Companies were invited to these annual meetings
1996 March 18: Boddewyn has been reduced to making direct approaches to the Tobacco Institute for work..
He has written to the Tobacco Institute's Issues Manager Carlo Hrycaj (on first-name terms) asking her to subsidize his attendance at a Marketing and Public Policy Conference. She has circulate the letter with a note... ...another solicitation! Not a bad idea since he isn't shy to ask questions, if appropriate.
Since he's not asking us for a consulttion fee I'm incined to recommend a $400 cap.
1998 Oct: Anti-tobacco researcher Norbert Hirschhorn has documented the use of Boddewyn by the tobacco industry: [In the 1980s'] The IAA selected Jean J. Boddewyn, Professor of Marketing and International Business, Baruch College, City University of New York, to edit a report prepared by and from industry sources, using data assembled from official and trade organizations.
The report`s first English edition was in October 1983, the second in April 1986, and was titled Tobacco Advertising Bans and Consumption in 16 Countries. Boddewyn was selected because of his numerous works for IAA on advertising regulations.
At about the same time, the Tobacco Institute of Australia invited Mr. Glen Smith (originally from Australia), Managing Director of the Children`s Research Unit of London, England, to critique the Commonwealth Department of Health`s Technical Information Bulleting No. 66 of April 1981 on methods to assess student drug use, and two important Australian 1981 studies on advertising as factor associated with smoking uptake by childen.
The disparaging critiques of the studies came in letters dated 21 August 1981 and 3 March 1982 and are both abstracted and cited in full by the Tobacco Institute of Australia in an April 1982 document marked STRICTLY CONFIDENTIAL.
In August of 1986, IAA published Smith`s study in five countries, called Why Do Juveniles Start Smoking? The paper was edited and prefaced by J.J. Boddewyn.
[The Norwegian research at a minimum was under the control of INFOTAB.]
Boddewyn then combined his sixteen country study of adult tobacco consumption with Smith`s study of juvenile initiation in presenting testimony before United States Congress Subcommittee on Health and the Environment (Committee on Commerce and Energy), 1 August 1986 and 27 July 1987. [Also twice in Canada] At the recommendation of Bryan Simpson, Smith then approached the US Tobacco Institute to add a US study to their data: Whilst we cannot predict research findings, our experience in five countries suggests that it would be feasible to expect
parallel findings in the USA. A number of related documents show that Anne Duffin of the Tobacco Institute had serious concerns developed about his methodology. She then suggested that an alternate approach should be recommended: "Have Savarese/Tollison identify a non-tax economist [suggested name REDACTED] to duplicate the Lester Johnson study "Advertising Expenditure and Aggregate Demand for Cigarettes in Australia." Sign up the researcher to testify on his findings."
Such a study probably could be done in 30 days and be a helluiva lot cheapter than $86,000.
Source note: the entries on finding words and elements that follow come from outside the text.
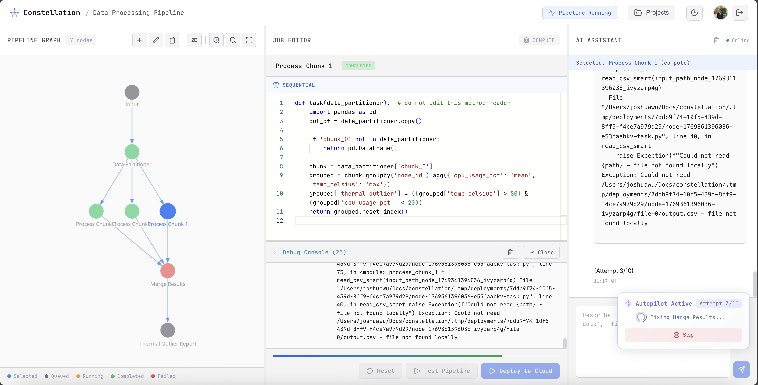
Task: Toggle the 2D graph view mode
Action: click(194, 40)
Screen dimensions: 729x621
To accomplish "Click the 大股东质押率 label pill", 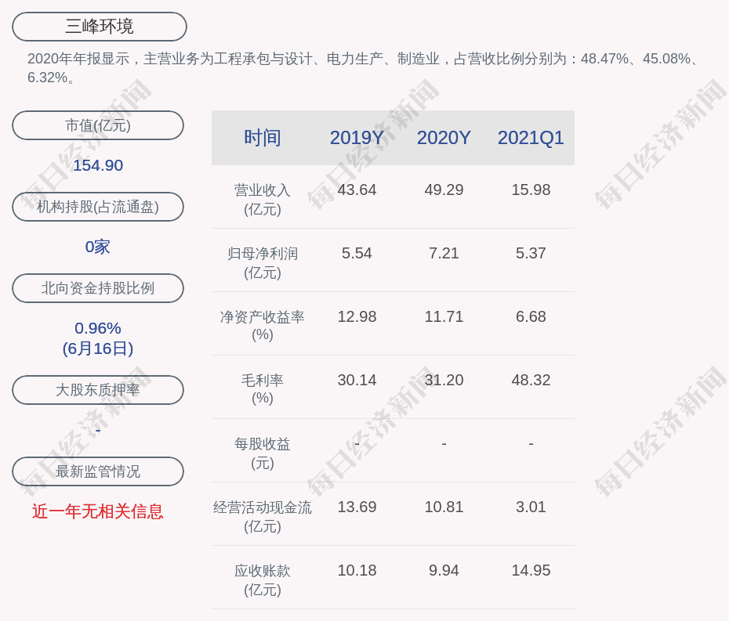I will (x=98, y=390).
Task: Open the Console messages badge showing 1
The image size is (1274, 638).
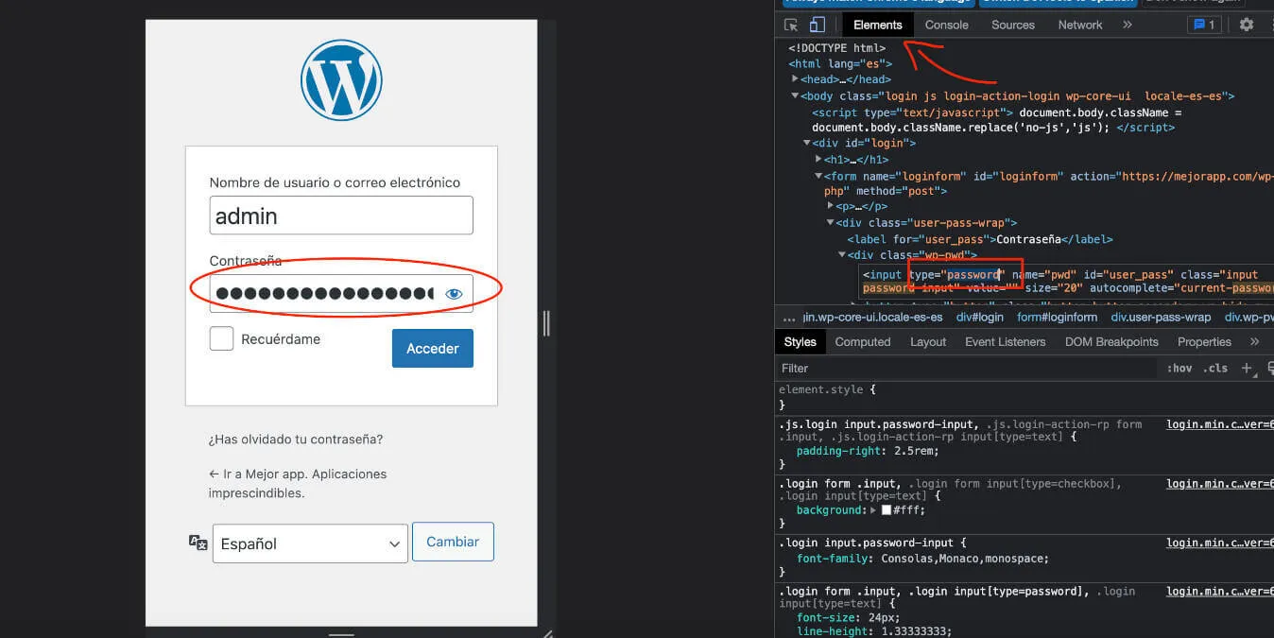Action: [x=1204, y=24]
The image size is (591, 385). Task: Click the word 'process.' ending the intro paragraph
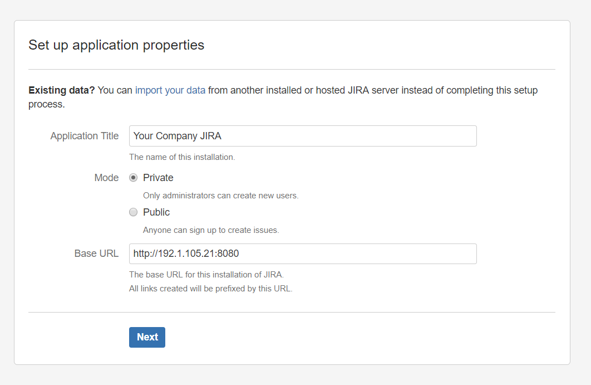(x=47, y=104)
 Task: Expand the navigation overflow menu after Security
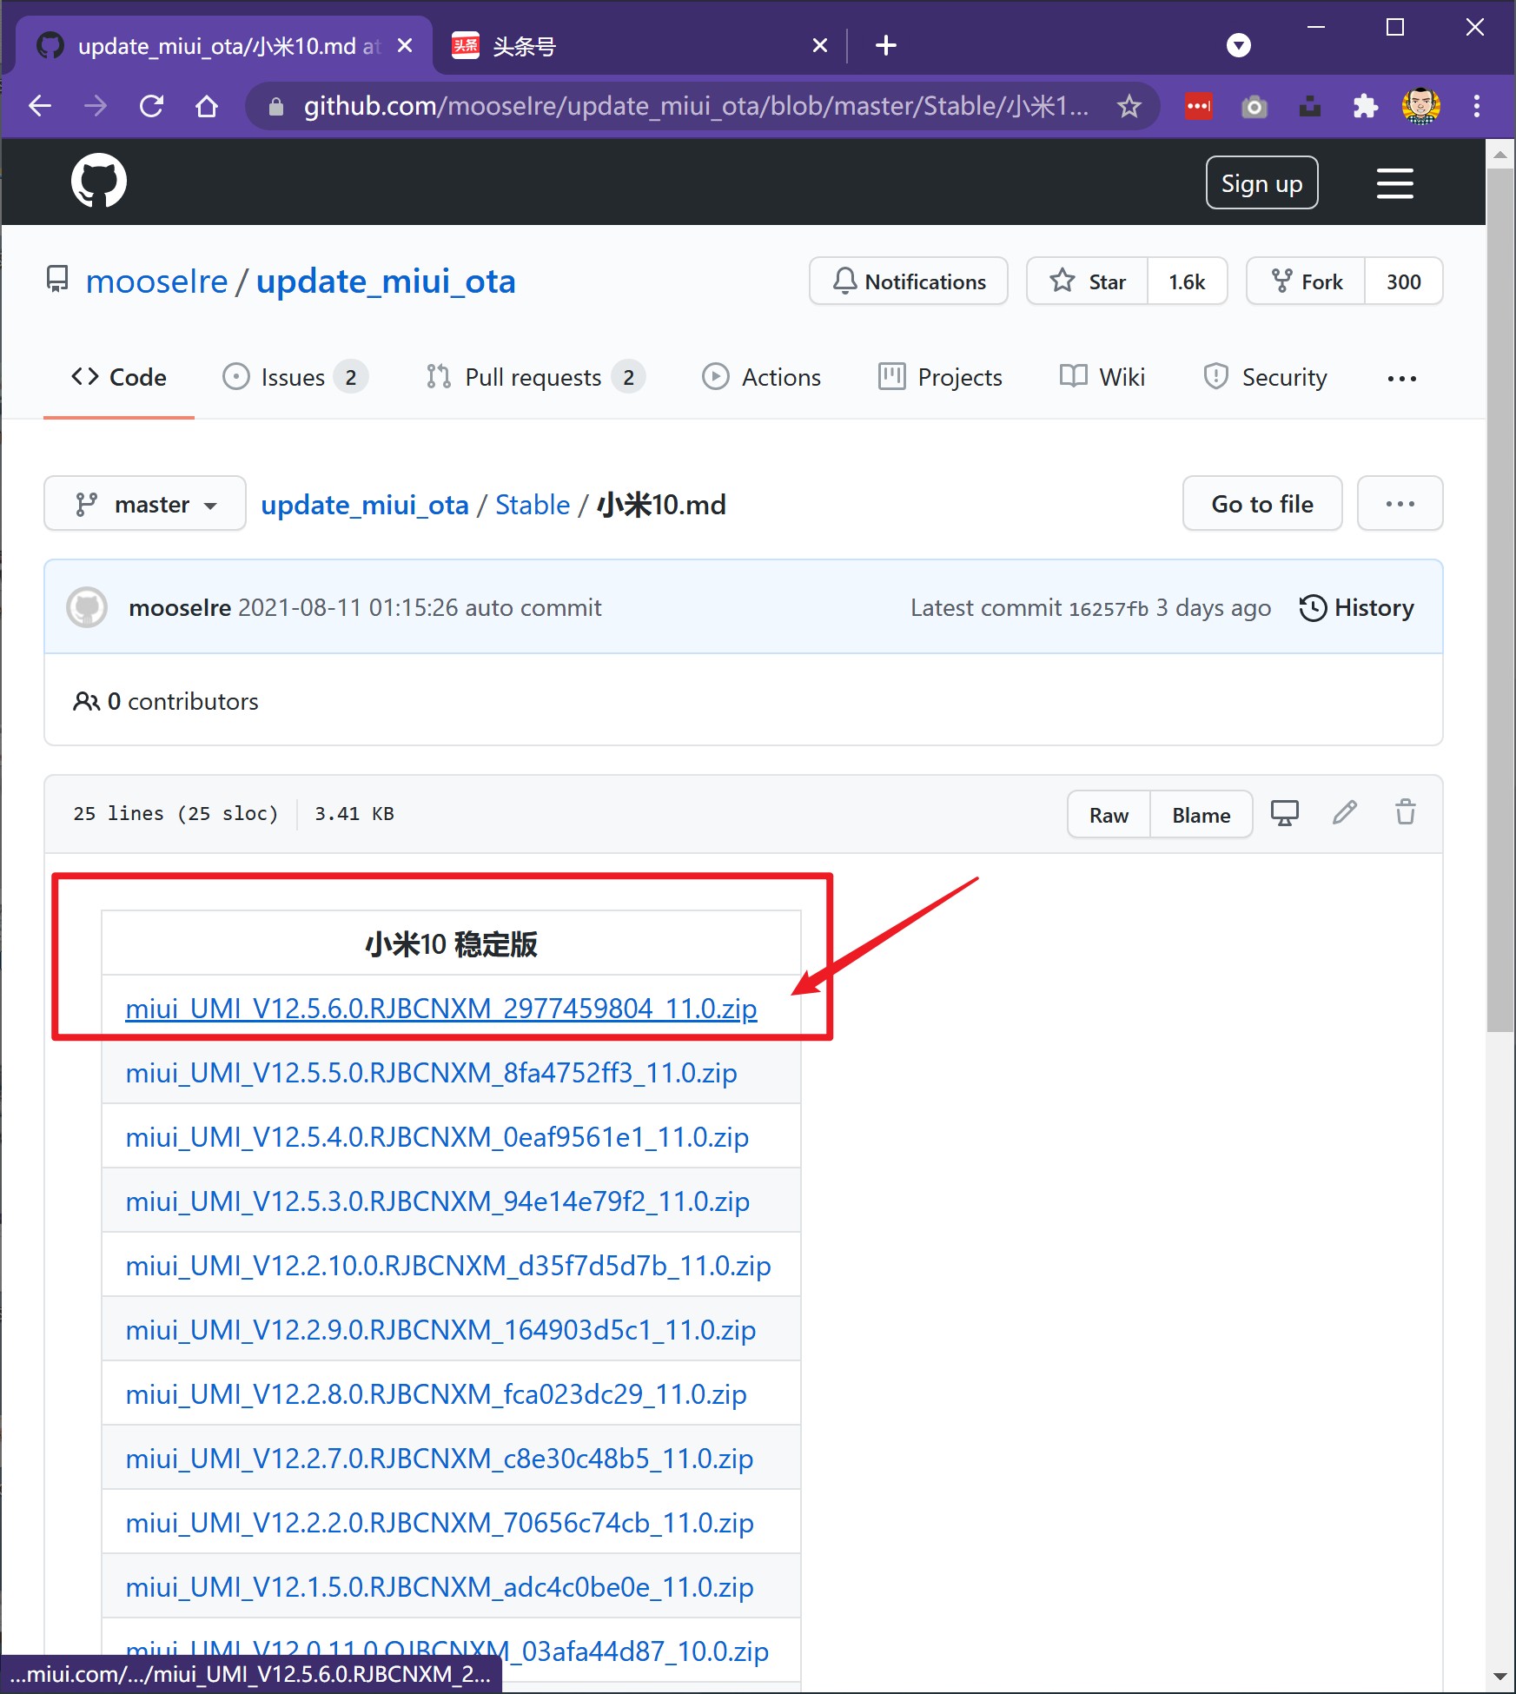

[She suggests that the research should not be fronted by the tobacco industry, but preferably by some advertising organisation.] Tobacco Institute concerns TI objections
Hirschhorn report
Correspondence |
From: Jean Boddewyn Subject: Removal of material concerning me Date: 17 August 2013 To: editor@sciencecorruption.com
Dear Editor:
I would appreciate your removing material concerning my work for the tobacco industry. For one thing, I have not worked for it for twenty years. Second, several of the statements would require some answers from me. And, third, much of my work on tobacco advertising was validated by publication in important Journals. I am now retired and no longer participating in tobacco-advertising research. Your attention to this request will be greatly appreciated.